• Problem details:
Please return all of the records that follow, exactly as written.

(Given records)

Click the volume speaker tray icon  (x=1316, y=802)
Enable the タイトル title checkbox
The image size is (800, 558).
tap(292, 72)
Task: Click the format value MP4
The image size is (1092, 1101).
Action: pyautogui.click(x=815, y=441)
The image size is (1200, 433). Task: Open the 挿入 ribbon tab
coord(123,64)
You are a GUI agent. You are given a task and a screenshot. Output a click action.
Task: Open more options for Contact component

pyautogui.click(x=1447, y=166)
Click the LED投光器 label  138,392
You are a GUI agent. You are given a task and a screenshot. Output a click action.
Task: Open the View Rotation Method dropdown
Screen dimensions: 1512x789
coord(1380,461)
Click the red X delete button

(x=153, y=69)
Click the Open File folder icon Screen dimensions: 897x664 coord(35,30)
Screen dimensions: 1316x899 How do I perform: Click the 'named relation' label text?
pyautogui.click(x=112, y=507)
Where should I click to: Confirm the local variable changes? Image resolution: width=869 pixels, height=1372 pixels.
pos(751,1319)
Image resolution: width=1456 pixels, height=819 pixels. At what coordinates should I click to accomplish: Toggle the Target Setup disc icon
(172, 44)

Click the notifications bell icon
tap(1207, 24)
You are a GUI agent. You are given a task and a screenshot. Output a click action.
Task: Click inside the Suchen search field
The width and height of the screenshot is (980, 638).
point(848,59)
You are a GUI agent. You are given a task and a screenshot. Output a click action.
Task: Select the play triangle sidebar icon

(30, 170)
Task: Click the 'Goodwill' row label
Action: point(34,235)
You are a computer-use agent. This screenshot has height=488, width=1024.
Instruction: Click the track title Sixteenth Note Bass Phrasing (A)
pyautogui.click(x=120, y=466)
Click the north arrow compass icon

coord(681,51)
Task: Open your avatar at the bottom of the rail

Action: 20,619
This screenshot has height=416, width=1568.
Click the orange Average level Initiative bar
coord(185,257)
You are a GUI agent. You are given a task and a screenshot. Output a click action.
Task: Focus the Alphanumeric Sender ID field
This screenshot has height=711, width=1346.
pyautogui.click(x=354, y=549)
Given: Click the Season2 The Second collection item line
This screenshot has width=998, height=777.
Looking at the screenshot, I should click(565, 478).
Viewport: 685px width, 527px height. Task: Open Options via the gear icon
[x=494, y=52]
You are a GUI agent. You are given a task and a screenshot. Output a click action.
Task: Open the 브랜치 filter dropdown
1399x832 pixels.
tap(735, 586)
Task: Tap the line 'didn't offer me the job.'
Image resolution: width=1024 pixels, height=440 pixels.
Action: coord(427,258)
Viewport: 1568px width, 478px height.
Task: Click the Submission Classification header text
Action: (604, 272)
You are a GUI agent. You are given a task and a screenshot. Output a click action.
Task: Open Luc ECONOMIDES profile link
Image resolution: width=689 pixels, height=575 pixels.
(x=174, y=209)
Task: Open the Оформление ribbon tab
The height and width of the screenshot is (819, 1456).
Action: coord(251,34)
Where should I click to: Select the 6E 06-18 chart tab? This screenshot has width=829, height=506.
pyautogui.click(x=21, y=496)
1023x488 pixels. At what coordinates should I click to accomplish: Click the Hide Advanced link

(End Given records)

• Response to the task:
Click the volume speaker tray icon  (x=1316, y=802)
Enable the タイトル title checkbox
The image size is (800, 558).
tap(292, 72)
Task: Click the format value MP4
The image size is (1092, 1101).
Action: pyautogui.click(x=815, y=441)
The image size is (1200, 433). Task: Open the 挿入 ribbon tab
coord(123,64)
You are a GUI agent. You are given a task and a screenshot. Output a click action.
Task: Open more options for Contact component

pyautogui.click(x=1447, y=166)
Click the LED投光器 label  138,392
You are a GUI agent. You are given a task and a screenshot. Output a click action.
Task: Open the View Rotation Method dropdown
Screen dimensions: 1512x789
coord(1380,461)
Click the red X delete button

(x=153, y=69)
Click the Open File folder icon Screen dimensions: 897x664 coord(35,30)
Screen dimensions: 1316x899 How do I perform: Click the 'named relation' label text?
pyautogui.click(x=112, y=507)
Where should I click to: Confirm the local variable changes? Image resolution: width=869 pixels, height=1372 pixels.
pos(751,1319)
Image resolution: width=1456 pixels, height=819 pixels. At what coordinates should I click to accomplish: Toggle the Target Setup disc icon
(172, 44)

Click the notifications bell icon
tap(1207, 24)
You are a GUI agent. You are given a task and a screenshot. Output a click action.
Task: Click inside the Suchen search field
The width and height of the screenshot is (980, 638).
point(848,59)
You are a GUI agent. You are given a task and a screenshot. Output a click action.
Task: Select the play triangle sidebar icon

(30, 170)
Task: Click the 'Goodwill' row label
Action: point(34,235)
You are a computer-use agent. This screenshot has height=488, width=1024.
Instruction: Click the track title Sixteenth Note Bass Phrasing (A)
pyautogui.click(x=120, y=466)
Click the north arrow compass icon

coord(681,51)
Task: Open your avatar at the bottom of the rail

Action: 20,619
This screenshot has height=416, width=1568.
Click the orange Average level Initiative bar
coord(185,257)
You are a GUI agent. You are given a task and a screenshot. Output a click action.
Task: Focus the Alphanumeric Sender ID field
This screenshot has height=711, width=1346.
pyautogui.click(x=354, y=549)
Given: Click the Season2 The Second collection item line
This screenshot has width=998, height=777.
Looking at the screenshot, I should click(565, 478).
Viewport: 685px width, 527px height. Task: Open Options via the gear icon
[x=494, y=52]
You are a GUI agent. You are given a task and a screenshot. Output a click action.
Task: Open the 브랜치 filter dropdown
1399x832 pixels.
tap(735, 586)
Task: Tap the line 'didn't offer me the job.'
Image resolution: width=1024 pixels, height=440 pixels.
Action: coord(427,258)
Viewport: 1568px width, 478px height.
Task: Click the Submission Classification header text
Action: (604, 272)
You are a GUI agent. You are given a task and a screenshot. Output a click action.
Task: Open Luc ECONOMIDES profile link
Image resolution: width=689 pixels, height=575 pixels.
(x=174, y=209)
Task: Open the Оформление ribbon tab
The height and width of the screenshot is (819, 1456).
Action: coord(251,34)
Where should I click to: Select the 6E 06-18 chart tab? This screenshot has width=829, height=506.
pyautogui.click(x=21, y=496)
1023x488 pixels. At what coordinates should I click to accomplish: Click the Hide Advanced link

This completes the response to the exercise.